50 . The SNA of any one of claims 1 - 49 , wherein the oligonucleotide shell has a density of 5-1,000 oligonucleotides per SNA.
51 . The SNA of any one of claims 1 - 49 , wherein the oligonucleotide shell has a density of 100-1,000 oligonucleotides per SNA.
52 . The SNA of any one of claims 1 - 49 , wherein the oligonucleotide shell has a density of 500-1,000 oligonucleotides per SNA.
53 . The SNA of claim 12 , wherein the lipid bilayer containing core is comprised of one or more lipids selected from: sphingolipids such as sphingosine, sphingosine phosphate, methylated sphingosines and sphinganines, ceramides, ceramide phosphates, 1-0 acyl ceramides, dihydroceramides, 2-hydroxy ceramides, sphingomyelin, glycosylated sphingolipids, sulfatides, gangliosides, phosphosphingolipids, and phytosphingosines of various lengths and saturation states and their derivatives, phospholipids such as phosphatidylcholines, lysophosphatidylcholines, phosphatidic acids, lysophosphatidic acids, cyclic LPA, phosphatidylethanolamines, lysophosphatidylethanolamines, phosphatidylglycerols, lysophosphatidylglycerols, phosphatidylserines, lysophosphatidylserines, phosphatidylinositols, inositol phosphates, LPI, cardiolipins, lysocardiolipins, bis(monoacylglycero) phosphates, (diacylglycero) phosphates, ether lipids, diphytanyl ether lipids, and plasmalogens of various lengths, saturation states, and their derivatives, sterols such as cholesterol, desmosterol, stigmasterol, lanosterol, lathosterol, diosgenin, sitosterol, zymosterol, zymostenol, 14-demethyl-lanosterol, cholesterol sulfate, DHEA, DHEA sulfate, 14-demethyl-14-dehydrlanosterol, sitostanol, campesterol, ether anionic lipids, ether cationic lipids, lanthanide chelating lipids, A-ring substituted oxysterols, B-ring substituted oxysterols, D-ring substituted oxysterols, side-chain substituted oxysterols, double substituted oxysterols, cholestanoic acid derivatives, fluorinated sterols, fluorescent sterols, sulfonated sterols, phosphorylated sterols, and polyunsaturated sterols of different lengths, saturation states, and derivatives thereof.
54 . The SNA of claim 12 , wherein the lipid bilayer containing core or liposomal core is comprised of DOPC.
55 . The SNA of claim 54 , wherein the ratio of number of oligonucleotide molecules to the diameter of the lipid bilayer containing core or liposomal core of DOPC in nm is 30:20.

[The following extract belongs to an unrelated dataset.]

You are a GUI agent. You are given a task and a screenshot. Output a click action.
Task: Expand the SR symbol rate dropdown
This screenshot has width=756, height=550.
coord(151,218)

56 . The SNA of any one of claims 1 - 55 wherein the antisense oligonucleotide comprises or consists of
(SEQ ID NO: 1)
5′- TCA CTT TCA TAA TGC TGG - (Spacer 18) 2 -
3CholTEG.
57 . A method for treating a subject having spinal muscular atrophy (SMA), comprising
administering to a subject having SMA a spherical nucleic acid (SNA) of any one of claims 1 - 56 , in an effective amount to increase expression levels of SMN2 protein over a baseline level in the subject in order to treat the disorder.
58 . The method of claim 57 , wherein the baseline level is the level of SMN2 protein in the subject prior to treatment with the SNA.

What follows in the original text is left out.